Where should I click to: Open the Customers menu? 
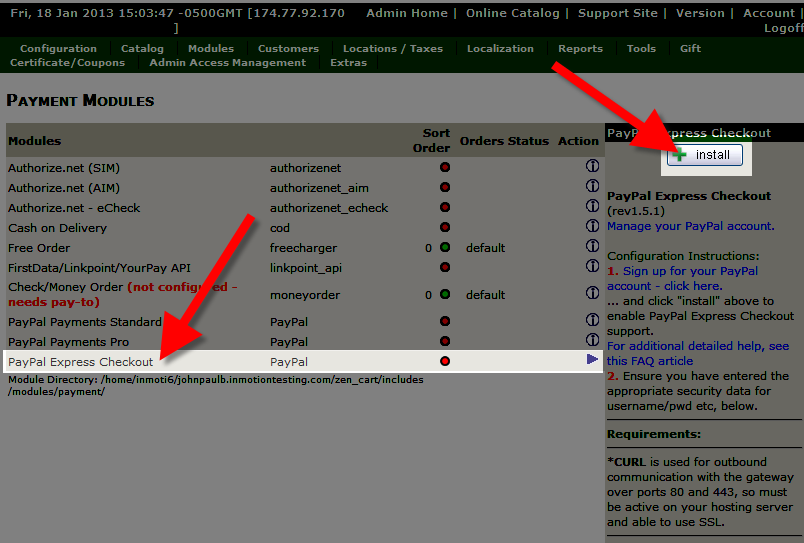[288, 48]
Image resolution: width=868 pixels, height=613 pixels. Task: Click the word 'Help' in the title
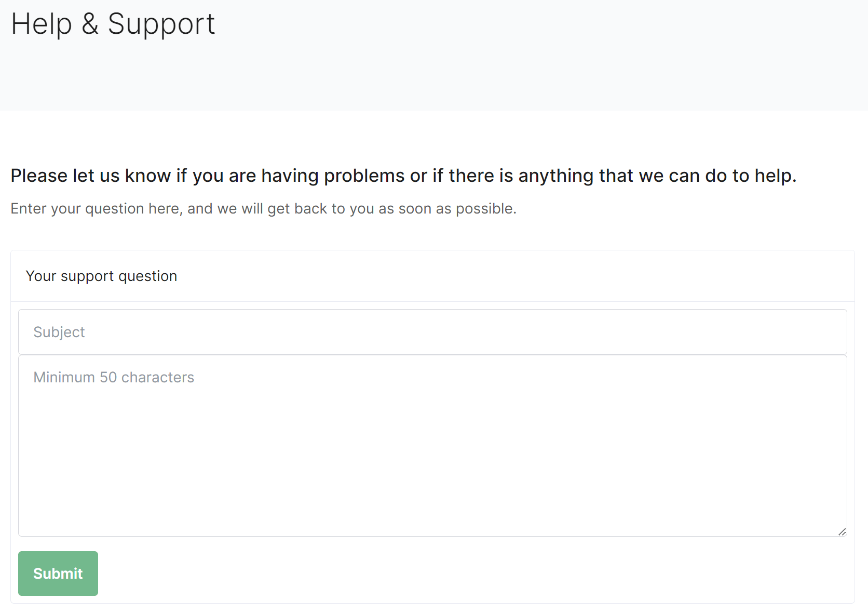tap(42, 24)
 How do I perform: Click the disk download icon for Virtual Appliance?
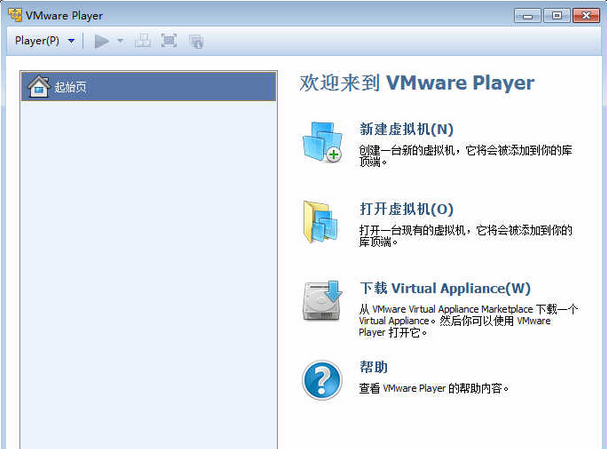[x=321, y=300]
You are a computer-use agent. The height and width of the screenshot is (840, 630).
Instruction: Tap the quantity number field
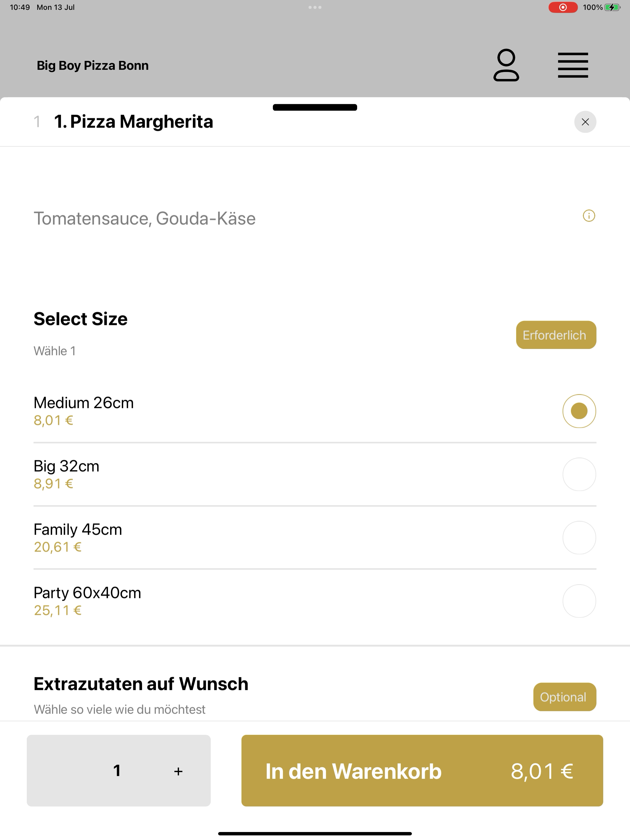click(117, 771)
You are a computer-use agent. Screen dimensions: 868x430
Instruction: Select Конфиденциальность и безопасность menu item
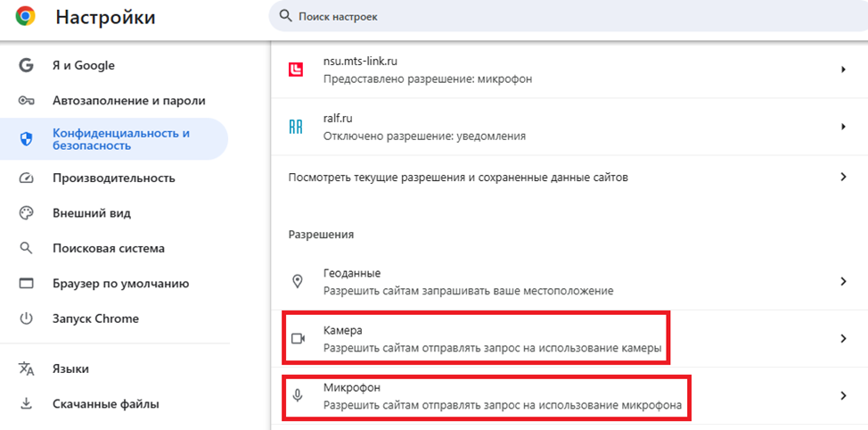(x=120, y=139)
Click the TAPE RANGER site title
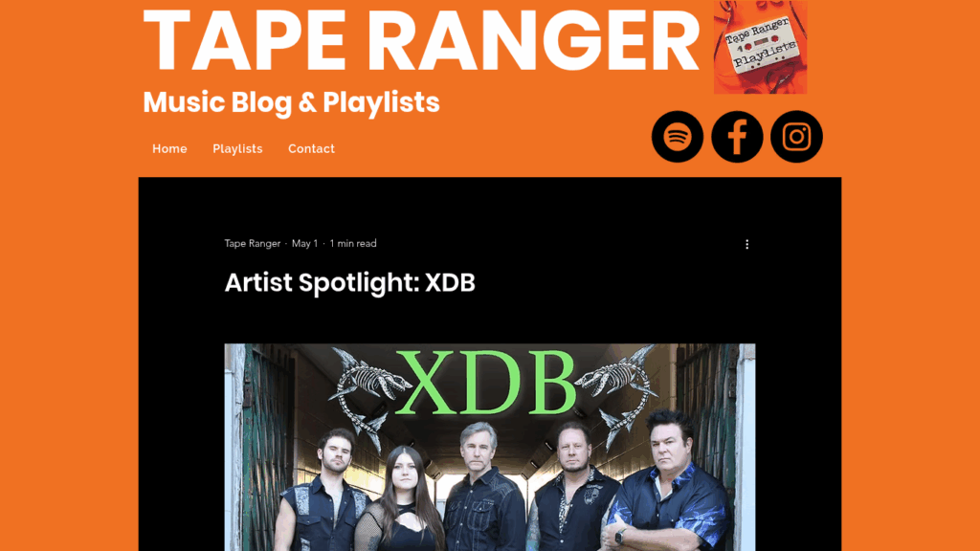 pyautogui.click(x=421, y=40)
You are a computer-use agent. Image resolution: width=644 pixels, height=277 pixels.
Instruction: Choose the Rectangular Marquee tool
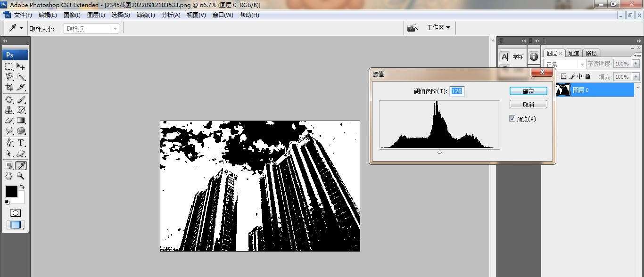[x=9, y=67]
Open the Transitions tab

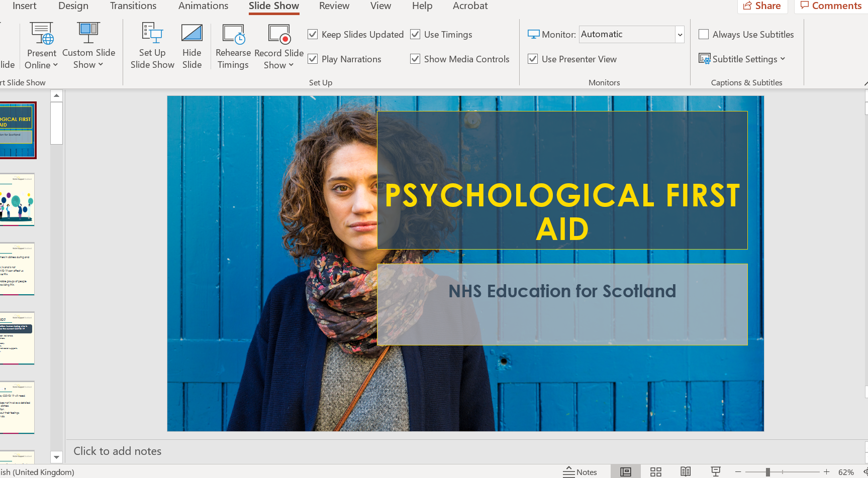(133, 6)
□ □ □
What you need to do -> Go through the material above and copy each line that has the word "computer".

Solution ->
You are a computer-use agent. The height and width of the screenshot is (840, 630).
You are a computer-use agent. Screen dimensions: 868x430
You are a computer-use agent. Image resolution: width=644 pixels, height=277 pixels.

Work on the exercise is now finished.